Retail investors amass funds, and power: Retail investors now account for half of all wealth globally, according to a recent report by Bain & Company. That surge in power has led companies to structure investment products that attract these individuals, accelerating the convergence between the retail and institutional worlds.
At the same time, retail investors have become more savvy and are conducting research of their own. About 63% of retail investors spent more time researching stocks in February than they did during the same month last year, according to research by investing platform Public.
Institutional investors, meanwhile, appear to be embracing the meme world. Hedge funds recently disclosed in filings that they had increased their holdings of GameStop by about 15% over the last quarter.
▸ Two important jobs reports were released Wednesday and the results were, annoyingly, contradictory.

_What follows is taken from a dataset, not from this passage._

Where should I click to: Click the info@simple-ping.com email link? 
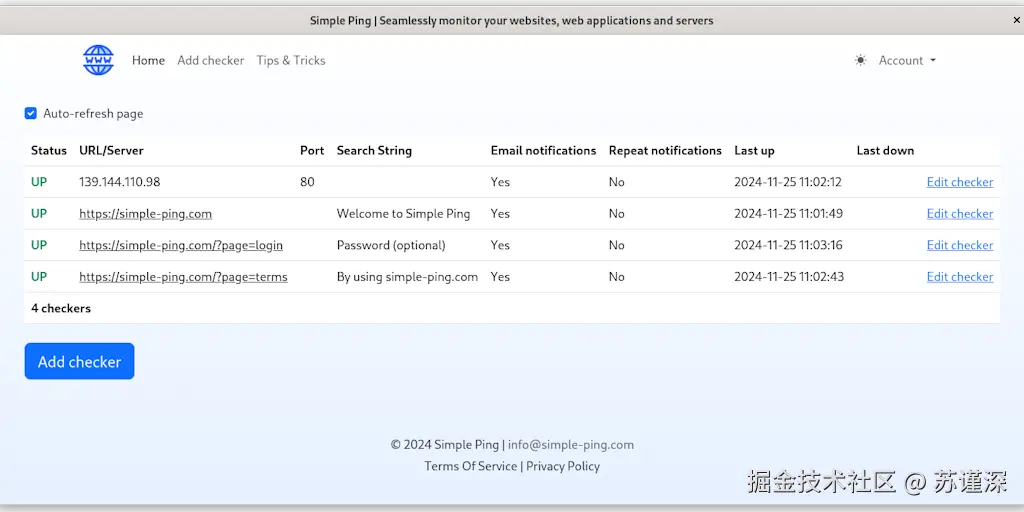click(570, 445)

The number of job openings in the United States fell to 10.8 million in January, down from an upwardly revised 11.23 million in December, the Bureau of Labor Statistics reported Wednesday as part of its monthly Job Openings and Labor Turnover Survey, or JOLTS.
At the same time. Private businesses added more jobs than forecast in February, according to ADP. The payroll company estimated that 242,000 jobs were added last month, higher than the forecast of 200,000 and more than double the revised 119,000 added in January.
Investors, and the Federal Reserve, will be looking for greater clarity on the state of the labor market in the official jobs numbers due out Friday morning.
Fed officials have expressed concern that a tight labor market could keep upward pressure on wages and, in turn, inflation.
▸ The gap between home-seekers and actual homes widened significantly last year. New data shows that the US housing market is now short 6.5 million homes.
The rate of overall housing starts slowed in 2022 while completions climbed. In 2022, roughly 1 million single-family homes were started, which is 10.6% fewer than in 2021, although still more than in any other single year back to 2012.
Want to dig deeper? Check out Before the Bell’s interview with David O’Reilly, CEO of the real estate developer Howard Hughes Corp.
▸ My colleague Brian Fung reports: US senators said Wednesday that bipartisan support is growing for revising a federal law known as Section 230 of the Communications Decency Act that essentially grants immunity to tech platforms and websites regarding what they publish.
“Here’s a message to Big Tech: Reform is coming,” said Sen. Richard Blumenthal, who chaired a technology subcommittee hearing to consider changes to the law.
Lawmakers from both parties praised the Supreme Court for considering Section 230 when it heard Gonzalez v. Google, a case about whether YouTube can be sued for algorithmically suggesting terrorist-created videos to users.
The case could have major repercussions for how social media sites rank, present and promote content online.
But the senators said that, however the Court rules, it is up to Congress to rewrite the law so that members of the public can take platforms to court and hold them accountable.
Federal Reserve Chairman Jerome Powell wrapped up his second and final day of Congressional testimony with a relatively uneventful three-hour hearing in front of the House Financial Services Committee on Wednesday.
But there was one notable moment: Representative William Timmons asked a question about the trillion-dollar coin. That’s the far-fetched potential solution to the debt ceiling crisis where the president issues a $1 trillion platinum coin, deposits it with the Federal Reserve, and allows the government to keep paying its bills.
“There are no rabbits to be pulled out of hats here,” said Powell when asked if he would accept the coin. “That would be a rabbit coming out of a hat.”